*Challenge*. List every platform that the opening post of the forum thread on sharing one .bash_profile across systems wants the profile to work on.

Is there a way to organize bash_profile across different platforms

Discussion in 'Programming/Scripts' started by John_Peter, Mar 14, 2014.

  1. John_Peter

    John_Peter New Member

    I want to have one .bash_profile works on multiple platform, ubuntu, debian, redhat, cygwin, osx. So how should I organize .bash_profile?
    It can be multiple files in some subdir

    Let me brief you:
    what i want is a way to organize bash_profile across platforms so I can use one set of profiles and use everywhere, e.g., how to identify different platforms.

    Please help me.
     
  2. LGM

    LGM New Member

    bash if, else and case statements

    Hi,

    You could simply use a mix of if, else and case statements in order to group the commands or environment variables for each of your system distro & version types. There is probably a better way to do this, this just happens to be the approach I thought of off the cuff without RTFM.

    Each distribution has a file in /etc that identifies the distribution and the version. I'm currently running Mint 16, which is built on Ubuntu 13, which in turn is built upon Debian 7.

    The Debian version can found in the file /etc/debian-version, which in my case contains, "wheezy/sid"

    The Ubuntu version can be found in /etc/os-release, the first 2 lines of mine contain:
    "NAME="Ubuntu"
    VERSION="13.10, Saucy Salamander"

    Linux Mint appears in a number of files in /etc (I'm not sure which ones are re-used by different distributions, so in this case I'll stick to the one I know is Mint only), /etc/linuxmint/info, the first 2 lines are:
    "RELEASE=16
    CODENAME=petra"

    So if we pretend we had 3 different types of systems, Debian, Ubuntu & Mint. As Mint is built on Ubuntu and Ubuntu is built on Debian, we'd need to check for Mint first, then Ubuntu, lastly Debian.

    So the distro specific section would look be like (but of course doing this for Mint, Ubuntu and Debian doesn't make a lot of sense as the file placement and setup should be basically the same):

    Code:
    # example non-working code segment for bash_profile so a single file can be setup to service multiple distros
    # LGM March 2014
    
    # Mint
    if [[ -r /etc/linuxmint/info ]]; then
    
    	# Mint specific, version independent bash_profile commands
    	# <insert dist specfic environment vars and commands here>
    	
    	# Get Mint version
    	ver=`grep -o "RELEASE=.*" /etc/linuxmint/info | sed 's/RELEASE=\(.*\)/\1/'`
    	
    	# Mint version
    	case $ver in
    	16)

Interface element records
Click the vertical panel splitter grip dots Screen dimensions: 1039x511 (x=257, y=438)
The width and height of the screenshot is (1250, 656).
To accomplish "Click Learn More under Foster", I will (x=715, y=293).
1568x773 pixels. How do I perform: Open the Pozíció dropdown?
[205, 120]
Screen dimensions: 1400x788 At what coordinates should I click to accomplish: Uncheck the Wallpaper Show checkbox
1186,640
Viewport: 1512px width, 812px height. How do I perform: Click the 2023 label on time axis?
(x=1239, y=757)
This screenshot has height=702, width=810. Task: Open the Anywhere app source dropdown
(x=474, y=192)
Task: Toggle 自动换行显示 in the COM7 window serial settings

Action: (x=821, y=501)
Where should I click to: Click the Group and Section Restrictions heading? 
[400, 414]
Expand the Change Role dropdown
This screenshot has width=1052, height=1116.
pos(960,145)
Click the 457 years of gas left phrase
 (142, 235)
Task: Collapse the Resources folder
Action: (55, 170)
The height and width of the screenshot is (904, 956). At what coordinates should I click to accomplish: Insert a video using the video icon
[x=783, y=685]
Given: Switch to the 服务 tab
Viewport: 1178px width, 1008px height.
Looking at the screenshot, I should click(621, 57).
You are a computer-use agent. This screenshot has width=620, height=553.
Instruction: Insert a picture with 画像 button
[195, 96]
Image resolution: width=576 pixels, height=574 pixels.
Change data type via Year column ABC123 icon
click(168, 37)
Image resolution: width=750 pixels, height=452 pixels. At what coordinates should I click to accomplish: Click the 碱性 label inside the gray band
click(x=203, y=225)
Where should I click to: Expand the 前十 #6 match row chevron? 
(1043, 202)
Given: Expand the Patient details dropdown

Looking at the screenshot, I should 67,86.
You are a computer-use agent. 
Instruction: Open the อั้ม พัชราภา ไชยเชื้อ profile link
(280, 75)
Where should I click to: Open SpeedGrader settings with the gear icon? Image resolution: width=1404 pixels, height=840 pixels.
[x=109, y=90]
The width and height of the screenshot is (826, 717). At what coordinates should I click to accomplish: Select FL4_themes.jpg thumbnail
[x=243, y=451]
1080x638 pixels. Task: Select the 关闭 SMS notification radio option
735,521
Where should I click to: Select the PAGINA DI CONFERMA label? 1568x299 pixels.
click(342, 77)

*Solution to this problem*. ubuntu, debian, redhat, cygwin, osx